Fortaleza tem mais de 21 mil famílias vivendo em áreas de risco

O problema ambiental e social sempre reaparece em períodos de chuva, tornando explícitos os efeitos da falta de providências em regiões vulneráveis

Escrito por Theyse Viana , theyse.viana@diariodonordeste.com.br
Legenda: População se arrisca em caminho de pedras para acessar casas às margens do Rio Maranguapinho

Há, pelo menos, seis anos, nada muda: Fortaleza tem 89 áreas de risco, com mais de 21 mil famílias vivendo suscetíveis a inundações, alagamentos e desabamentos, principalmente em períodos chuvosos. O número, que deveria ser decrescente, é fixo pelo menos desde 2012, informado pela Defesa Civil do Município - cuja resposta também é sempre a mesma sobre as providências em relação a quem convive com os perigos de ambientes insalubres.

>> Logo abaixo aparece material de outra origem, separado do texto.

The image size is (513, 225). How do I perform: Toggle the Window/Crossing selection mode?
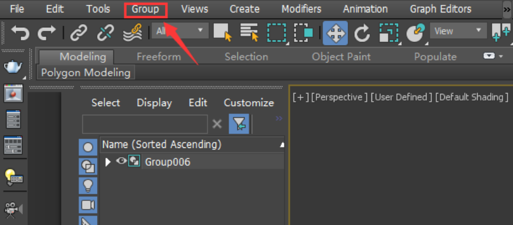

As áreas de risco - consideradas pela Defesa Civil como "todas aquelas que podem, através de sua vulnerabilidade, ameaçar a segurança dos munícipes" - se distribuem em todas as sete Secretarias Regionais da Capital, e concentram a maior quantidade de chamados de emergência recebidos pelo órgão de assistência. Só em 2018, até outubro, foram registradas 584 ocorrências de risco de desabamento, 105 alagamentos, 51 inundações e 65 desabamentos.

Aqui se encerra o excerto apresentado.